【Q&A】大統領暗殺に大地震 「ハイチ」ってどんな国? 【図解】
Q:現在、どのような社会課題があるの?
貧富の格差が激しく、国民の半数以上を占めると言われる貧困層は教育や医療を十分に受けられていません。これらの人々の多くは首都ポルトープランス市の低地やスラム街を中心に密集して生活しています。国際機関もギャングの攻撃を恐れて食料支援、保健医療や予防接種事業なども十分に進めることができなくなっています。
▼道路・上下水道・電気・通信・物流など基礎インフラ▼治安▼医療・保健▼災害▼教育――など多方面で改善が必要な状況で、世界の最貧国に分類され、アメリカ大陸では最も貧しい国です。
Q:地震が起きたけど、自然災害は多い国なの?
これまでに幾度となく自然災害に見舞われています。最近では2008年、12年、16年に大きなハリケーンの被害に遭い、特に08年には約800人が犠牲になりました。 また、2010年には大規模な地震が発生し、耐震性の弱い家屋が多いことも重なり首都近郊を中心に約31万人が亡くなりました。
Q:国際機関や日本はどのような援助をしてきたの?
JICAは1962年に研修事業や無償資金協力を開始し、2010年のハイチ大震災の復興支援として事業を拡大しました。近年は、ハイチの自立発展を目標に、人材育成に焦点を当てています。例えば、小中学校の建設、教員の養成や防災の意識を高めるための教育に関する協力も行っています。

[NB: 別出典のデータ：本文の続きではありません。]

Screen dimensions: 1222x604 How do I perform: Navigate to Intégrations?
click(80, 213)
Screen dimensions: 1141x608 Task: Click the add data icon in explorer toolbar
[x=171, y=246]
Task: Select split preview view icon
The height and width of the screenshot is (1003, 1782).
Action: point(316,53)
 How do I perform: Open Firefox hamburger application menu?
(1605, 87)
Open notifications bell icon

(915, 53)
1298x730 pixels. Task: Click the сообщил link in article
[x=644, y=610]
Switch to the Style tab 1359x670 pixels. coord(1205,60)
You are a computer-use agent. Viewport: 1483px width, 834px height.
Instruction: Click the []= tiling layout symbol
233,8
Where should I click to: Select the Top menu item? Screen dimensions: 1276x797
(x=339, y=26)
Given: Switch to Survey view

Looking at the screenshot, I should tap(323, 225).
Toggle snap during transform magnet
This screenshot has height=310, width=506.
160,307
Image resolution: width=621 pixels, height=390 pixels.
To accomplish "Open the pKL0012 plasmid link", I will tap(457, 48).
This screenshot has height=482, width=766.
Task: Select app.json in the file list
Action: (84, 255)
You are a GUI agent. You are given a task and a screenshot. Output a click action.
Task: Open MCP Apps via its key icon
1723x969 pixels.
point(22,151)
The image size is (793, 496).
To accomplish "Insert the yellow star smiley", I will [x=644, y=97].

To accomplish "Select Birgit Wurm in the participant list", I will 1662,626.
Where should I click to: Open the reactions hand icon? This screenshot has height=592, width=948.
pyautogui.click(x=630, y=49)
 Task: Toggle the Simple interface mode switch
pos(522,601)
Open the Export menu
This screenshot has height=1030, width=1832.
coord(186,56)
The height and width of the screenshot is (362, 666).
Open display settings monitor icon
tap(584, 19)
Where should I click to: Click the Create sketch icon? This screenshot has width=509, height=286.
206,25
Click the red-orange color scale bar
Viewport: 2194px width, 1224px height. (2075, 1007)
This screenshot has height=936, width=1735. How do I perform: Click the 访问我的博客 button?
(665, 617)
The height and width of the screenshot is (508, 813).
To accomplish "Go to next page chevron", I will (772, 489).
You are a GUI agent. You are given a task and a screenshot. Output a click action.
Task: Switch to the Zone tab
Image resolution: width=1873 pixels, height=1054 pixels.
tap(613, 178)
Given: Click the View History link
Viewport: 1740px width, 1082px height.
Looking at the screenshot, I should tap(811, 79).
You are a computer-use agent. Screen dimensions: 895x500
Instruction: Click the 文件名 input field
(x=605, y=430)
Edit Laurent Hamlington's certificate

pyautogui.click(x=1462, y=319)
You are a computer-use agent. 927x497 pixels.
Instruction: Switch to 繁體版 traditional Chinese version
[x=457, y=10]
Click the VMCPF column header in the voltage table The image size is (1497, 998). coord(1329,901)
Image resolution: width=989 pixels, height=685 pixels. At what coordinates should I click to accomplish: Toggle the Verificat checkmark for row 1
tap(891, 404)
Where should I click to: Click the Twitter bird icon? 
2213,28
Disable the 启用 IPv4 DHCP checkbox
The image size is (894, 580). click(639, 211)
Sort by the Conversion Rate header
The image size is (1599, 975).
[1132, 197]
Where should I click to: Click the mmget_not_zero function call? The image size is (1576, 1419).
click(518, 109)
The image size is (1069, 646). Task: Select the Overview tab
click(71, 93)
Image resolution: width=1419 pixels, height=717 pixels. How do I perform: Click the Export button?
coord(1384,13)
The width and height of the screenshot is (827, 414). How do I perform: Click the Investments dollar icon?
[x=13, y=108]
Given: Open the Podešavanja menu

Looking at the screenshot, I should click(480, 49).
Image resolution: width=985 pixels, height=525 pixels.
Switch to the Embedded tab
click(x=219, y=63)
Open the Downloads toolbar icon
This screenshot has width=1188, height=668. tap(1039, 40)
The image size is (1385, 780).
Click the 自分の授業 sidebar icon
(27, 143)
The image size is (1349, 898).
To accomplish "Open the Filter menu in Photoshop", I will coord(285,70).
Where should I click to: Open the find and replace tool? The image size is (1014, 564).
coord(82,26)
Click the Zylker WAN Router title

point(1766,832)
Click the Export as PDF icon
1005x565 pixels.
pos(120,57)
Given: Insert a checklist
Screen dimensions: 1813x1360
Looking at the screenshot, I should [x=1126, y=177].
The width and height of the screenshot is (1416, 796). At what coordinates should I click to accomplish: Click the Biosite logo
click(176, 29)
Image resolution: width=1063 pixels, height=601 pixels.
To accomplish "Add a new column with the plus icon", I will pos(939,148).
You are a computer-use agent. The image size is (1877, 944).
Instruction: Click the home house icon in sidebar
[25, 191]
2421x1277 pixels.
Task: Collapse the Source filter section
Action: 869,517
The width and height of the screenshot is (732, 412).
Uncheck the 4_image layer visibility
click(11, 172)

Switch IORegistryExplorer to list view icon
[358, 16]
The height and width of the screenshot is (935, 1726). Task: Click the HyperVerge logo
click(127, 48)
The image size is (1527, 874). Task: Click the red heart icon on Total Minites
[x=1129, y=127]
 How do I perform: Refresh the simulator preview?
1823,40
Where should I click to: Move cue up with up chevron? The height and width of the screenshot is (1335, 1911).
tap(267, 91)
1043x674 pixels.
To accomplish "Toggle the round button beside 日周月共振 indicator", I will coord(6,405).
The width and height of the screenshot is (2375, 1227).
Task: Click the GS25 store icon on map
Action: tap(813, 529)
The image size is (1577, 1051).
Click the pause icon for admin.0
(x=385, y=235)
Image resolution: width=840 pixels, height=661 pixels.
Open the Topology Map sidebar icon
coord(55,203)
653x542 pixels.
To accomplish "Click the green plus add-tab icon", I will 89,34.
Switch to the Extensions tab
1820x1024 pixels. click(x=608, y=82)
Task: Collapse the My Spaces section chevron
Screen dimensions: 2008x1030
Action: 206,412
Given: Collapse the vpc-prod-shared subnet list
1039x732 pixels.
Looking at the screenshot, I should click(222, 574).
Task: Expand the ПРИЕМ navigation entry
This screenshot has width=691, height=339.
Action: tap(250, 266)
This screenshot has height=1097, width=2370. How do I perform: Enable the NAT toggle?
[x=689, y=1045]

日本以外でも多くのNGOや国際機関、旧宗主国のフランス、米国から援助を受けてきました。しかし、長年に渡って援助を受けてきたことから「援助慣れ」が起きていると指摘されています。
Q:政情不安は珍しいことなの?
いいえ、歴史を振り返るとそうとも言えません。 ハイチでは、その時々の政権をめぐる汚職のまん延は長きに渡る課題です。そして正規軍の力が弱いことから政権の座にない勢力が武装したギャングと手を組みクーデターや内戦を起こしてきた経緯があります。 2000年代に入り、国連平和維持軍が武装勢力の解体に努めましたが難航しました。2017年、19年と段階的に国連軍が撤退すると、ハイチ軍や警察の抑止力が弱まり、反政権勢力による武力行使が激化。治安は悪化の一途をたどっています。